We examined cases of (1) patients with H pylori–associated gastritis who had successful eradication therapy and subsequent biopsies diagnostic of autoimmune gastritis and (2) H pylori–associated gastritis wherein pathologists noted features of autoimmune gastritis during original interpretation. Control patients underwent H pylori eradication but lacked evidence of autoimmune gastritis or H pylori infection after 10 years of follow-up.
Eight subjects had H pylori–associated gastritis followed by H pylori–negative sampling that showed autoimmune gastritis. Review of original samples showed full-thickness inflammation of oxyntic mucosa in 8 of 8 and oxyntic gland loss in 7 of 8 cases. Enterochromaffin-like (ECL) cell hyperplasia, pyloric metaplasia, and intestinal metaplasia were present in 4 of 8 (80% of 5 tested cases), 4 of 8, and 3 of 8 cases, respectively. Features of autoimmune gastritis were noted at the time of their original H pylori diagnosis in 11 study subjects. Ten of 11 samples displayed full-thickness inflammation of oxyntic mucosa and/or partial loss of oxyntic glands, 8 of 11 had ECL cell hyperplasia (all tested cases), 6 of 11 showed pyloric metaplasia, and 4 of 11 harbored intestinal metaplasia. Except for full-thickness oxyntic mucosa inflammation, these features were absent in control cases.
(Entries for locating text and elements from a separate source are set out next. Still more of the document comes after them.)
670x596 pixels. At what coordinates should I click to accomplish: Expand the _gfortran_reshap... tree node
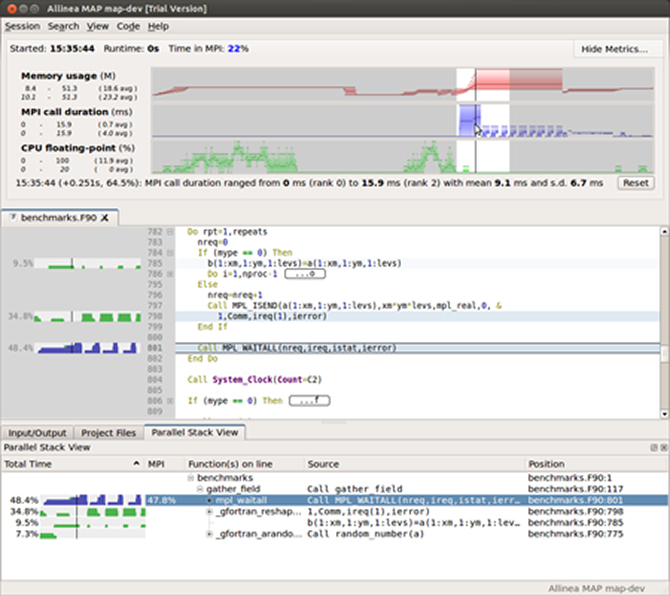pos(209,511)
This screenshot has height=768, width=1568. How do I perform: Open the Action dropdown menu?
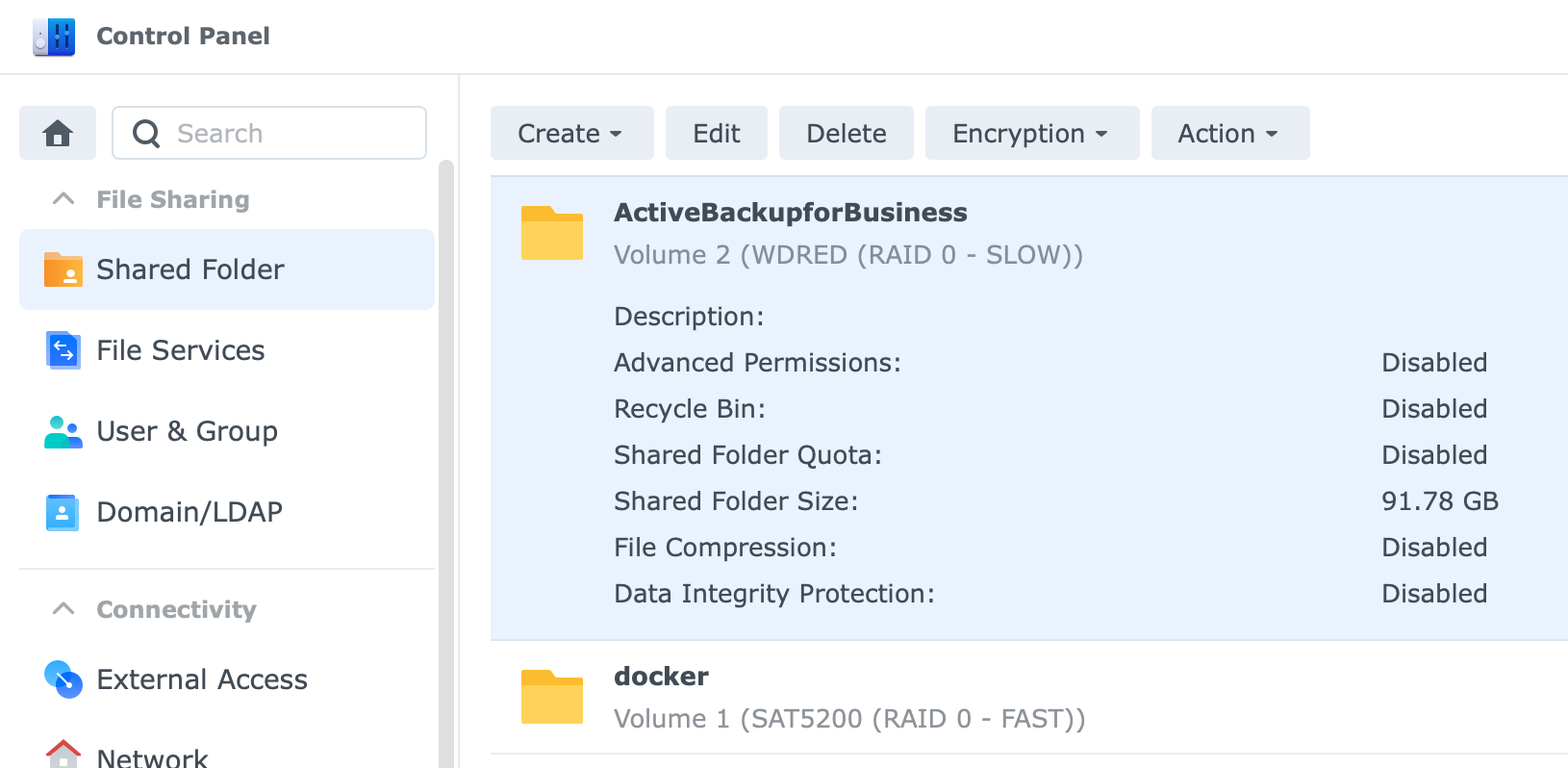point(1230,133)
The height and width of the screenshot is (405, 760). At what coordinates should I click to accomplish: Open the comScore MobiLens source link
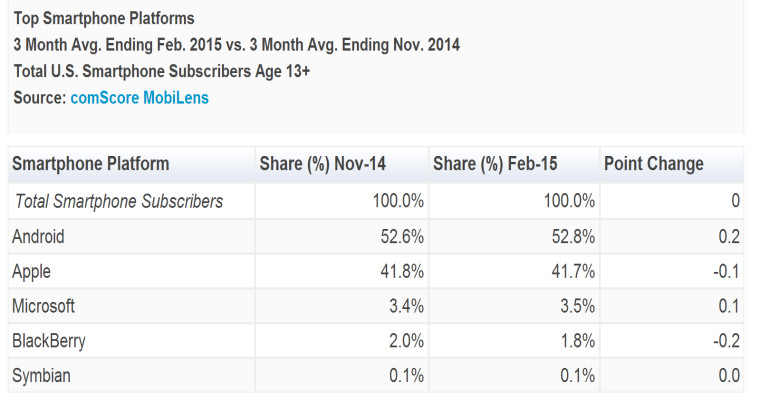click(140, 98)
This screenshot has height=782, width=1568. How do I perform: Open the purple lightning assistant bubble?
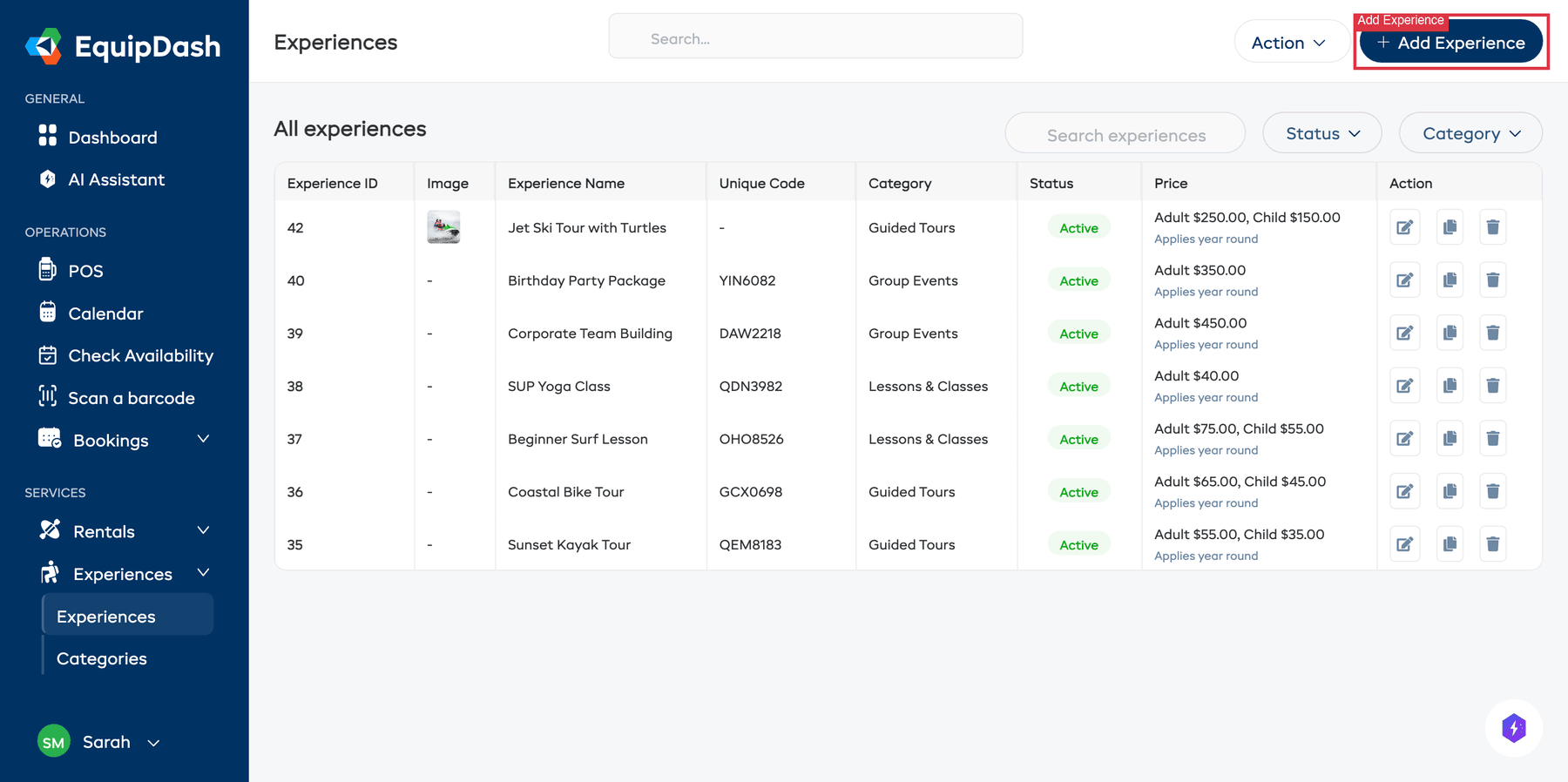(x=1513, y=728)
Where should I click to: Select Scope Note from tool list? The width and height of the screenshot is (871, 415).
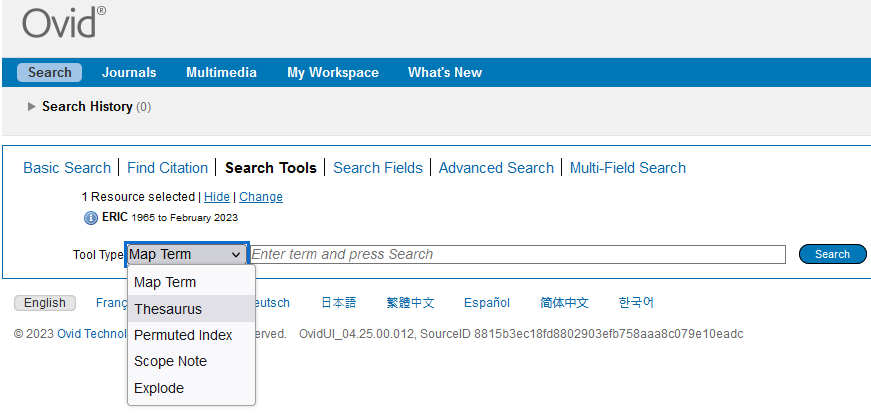tap(170, 361)
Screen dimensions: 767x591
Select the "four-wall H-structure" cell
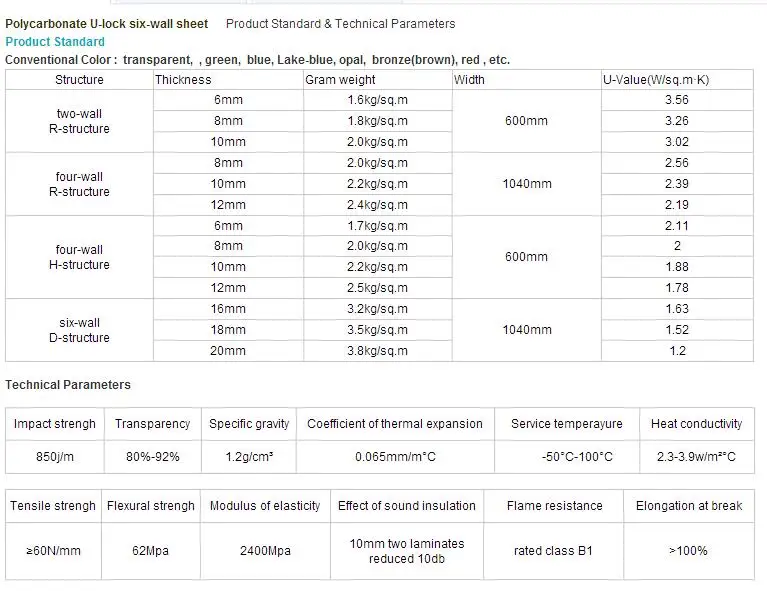pos(79,257)
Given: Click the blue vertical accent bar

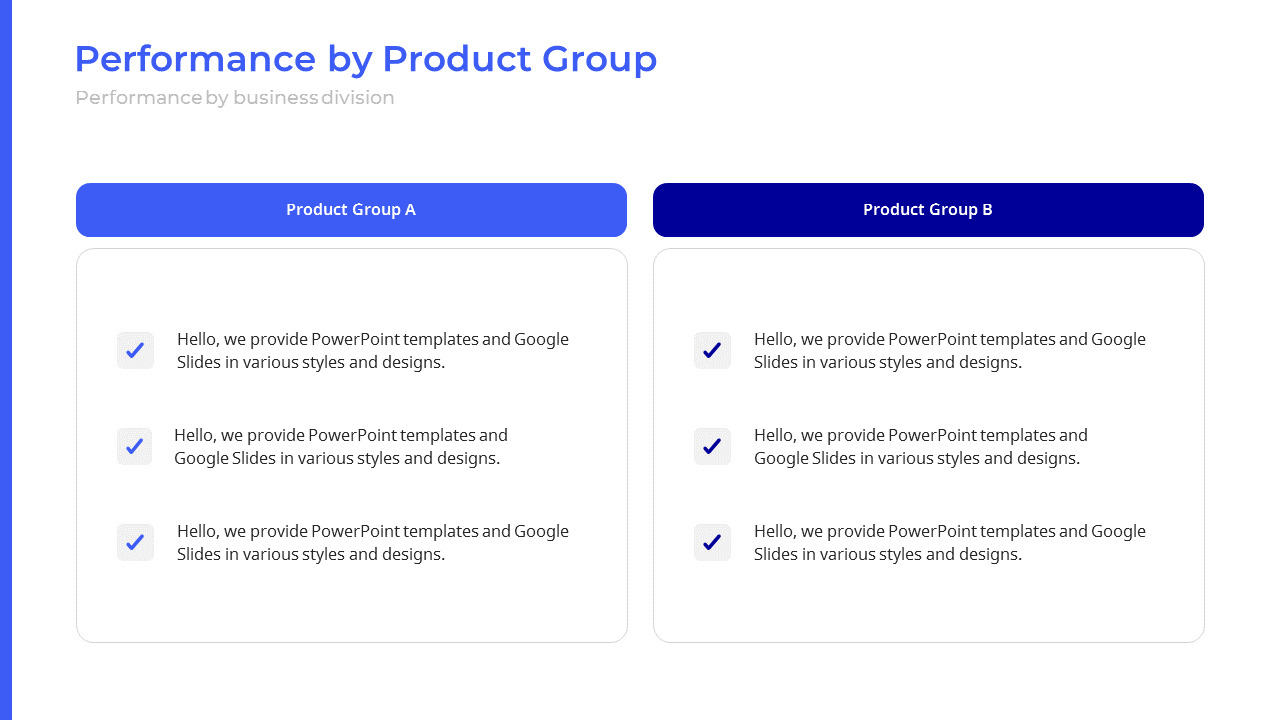Looking at the screenshot, I should tap(5, 360).
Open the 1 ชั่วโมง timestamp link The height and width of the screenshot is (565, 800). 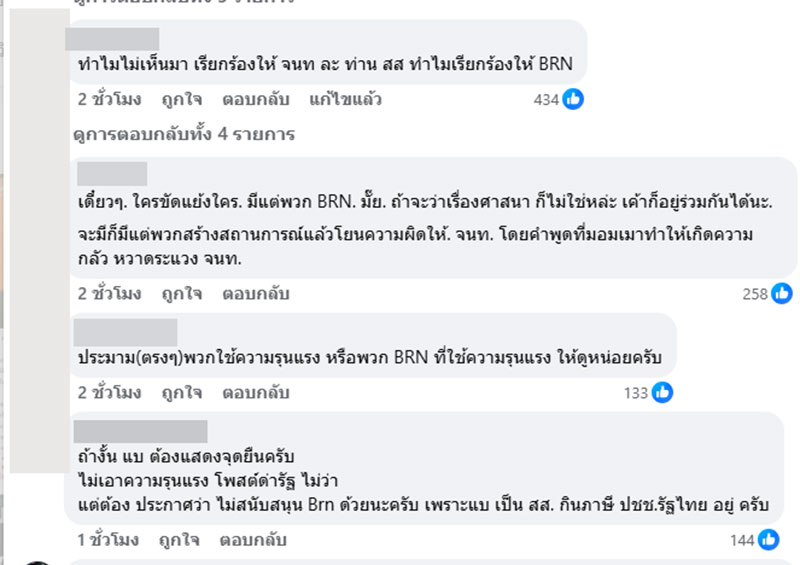click(x=109, y=540)
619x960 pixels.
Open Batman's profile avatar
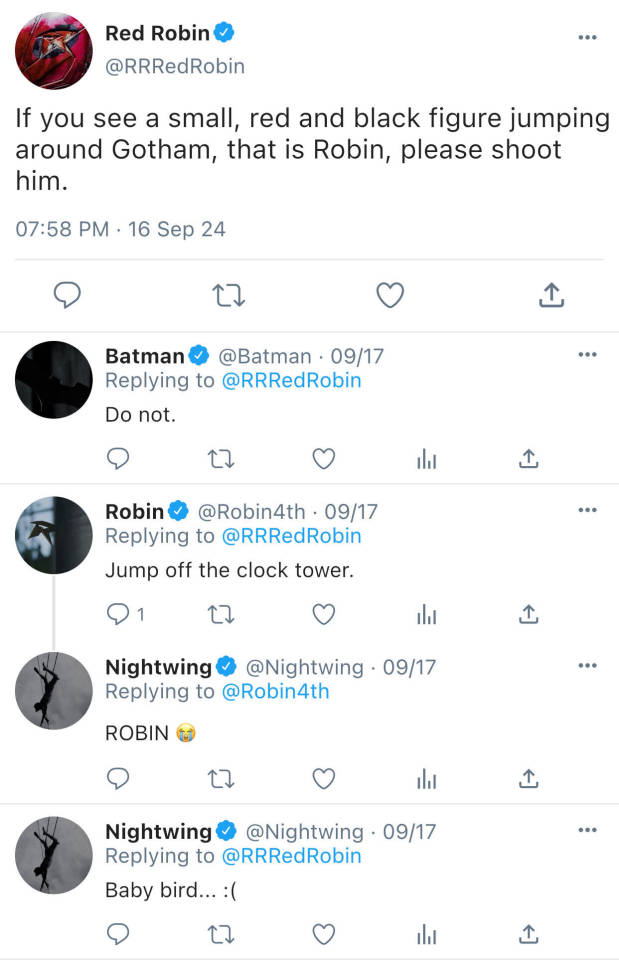click(x=54, y=380)
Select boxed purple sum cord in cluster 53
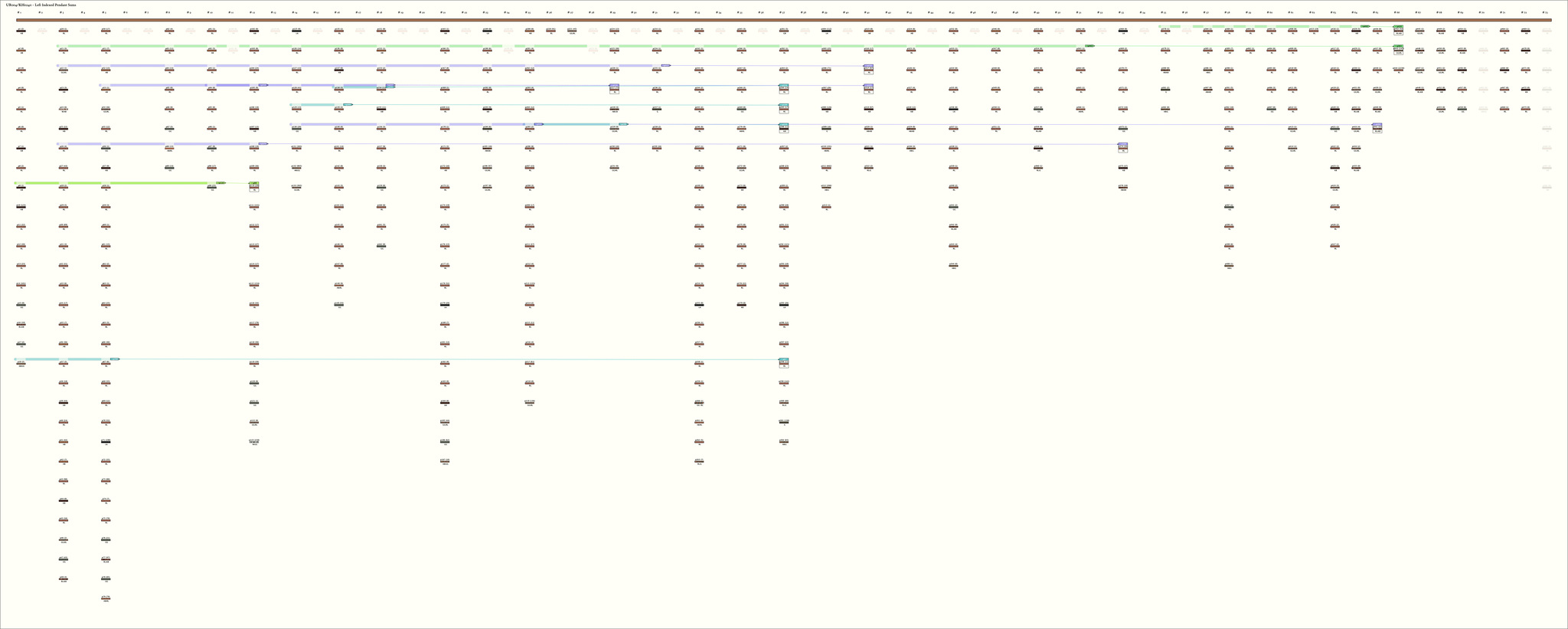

Full-thickness inflammation combined with oxyntic gland loss and ECL cell hyperplasia may help to identify autoimmune gastritis in patients with concomitant H pylori infection.
The authors have no relevant financial interest in the products or companies described in this article.
These data were presented, in part, at the United States and Canadian Academy of Pathology 2020 annual meeting; February 28–March 5, 2020; Los Angeles, California.